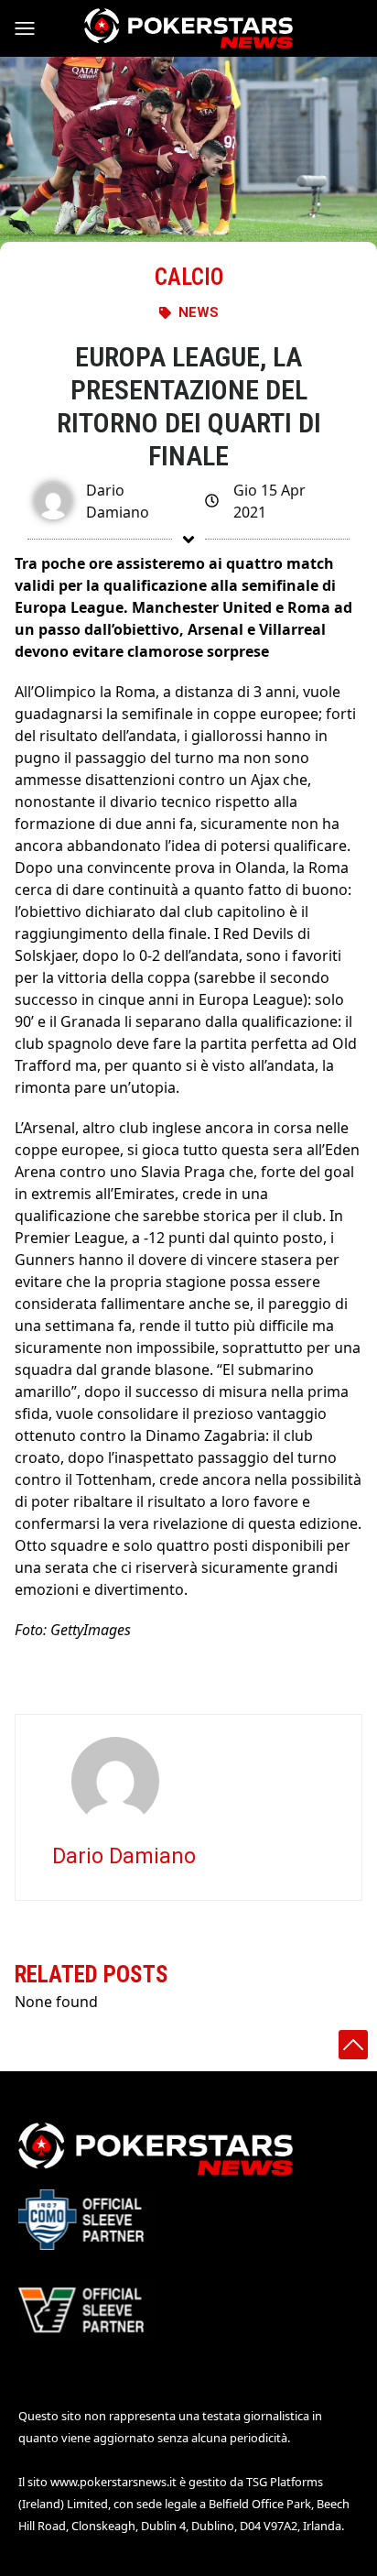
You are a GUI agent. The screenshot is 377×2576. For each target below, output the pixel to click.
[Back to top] (353, 2044)
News (198, 312)
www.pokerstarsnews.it (113, 2481)
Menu (33, 28)
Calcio (189, 277)
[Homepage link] (188, 28)
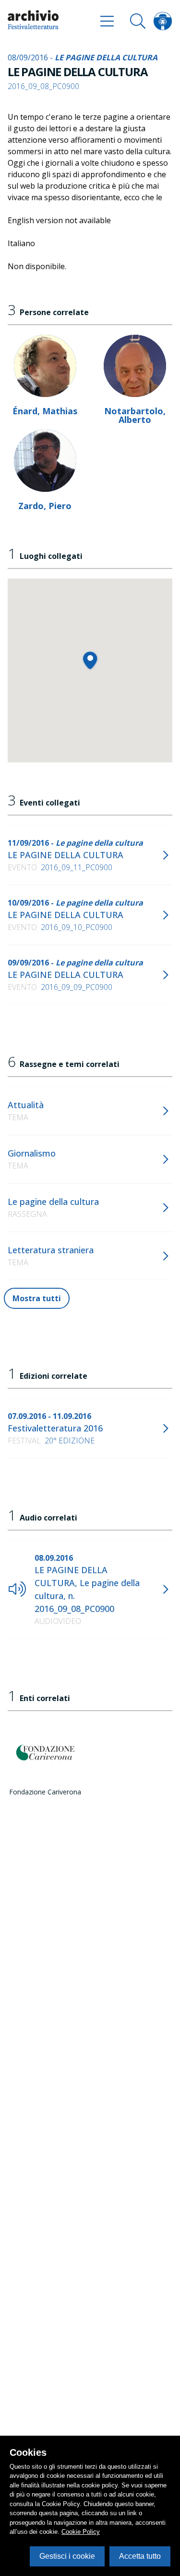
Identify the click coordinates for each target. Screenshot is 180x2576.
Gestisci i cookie (67, 2556)
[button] (90, 660)
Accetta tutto (140, 2556)
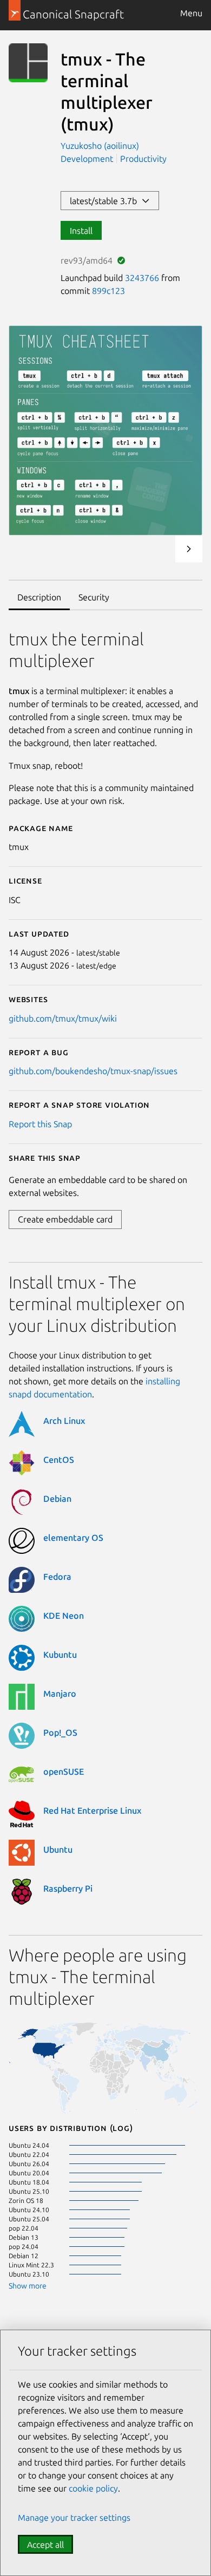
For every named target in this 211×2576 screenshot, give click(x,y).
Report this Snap (40, 1124)
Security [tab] (93, 597)
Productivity (143, 159)
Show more (28, 2285)
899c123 (108, 291)
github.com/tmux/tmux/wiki (63, 1018)
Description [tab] (39, 597)
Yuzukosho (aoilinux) (100, 146)
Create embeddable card (65, 1219)
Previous (159, 549)
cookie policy (93, 2488)
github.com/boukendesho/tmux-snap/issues (93, 1071)
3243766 (142, 278)
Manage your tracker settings (74, 2517)
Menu (191, 13)
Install (81, 231)
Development (87, 159)
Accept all (45, 2544)
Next (188, 549)
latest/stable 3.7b (105, 201)
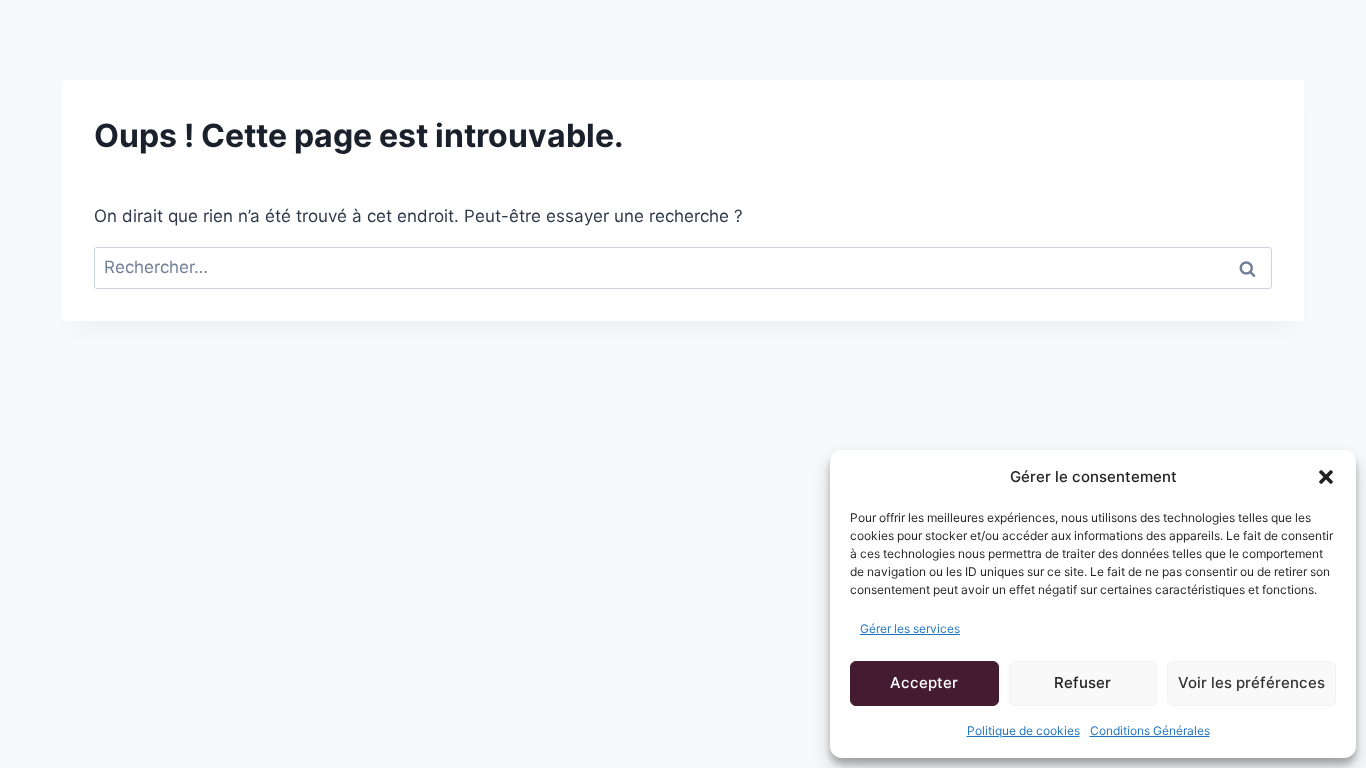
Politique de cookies (1023, 730)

◆ Activity:
The lines wanted are those from the one with "github.com/boukendesho/tmux-snap/issues (93, 1071)" to the end of the entries above, repeated exactly, both ends included. Leave out the pictures.

◆ Answer space:
github.com/boukendesho/tmux-snap/issues (93, 1071)
3243766 (142, 278)
Manage your tracker settings (74, 2517)
Menu (191, 13)
Install (81, 231)
Development (87, 159)
Accept all (45, 2544)
Next (188, 549)
latest/stable 3.7b (105, 201)
Politique de cookies (1023, 730)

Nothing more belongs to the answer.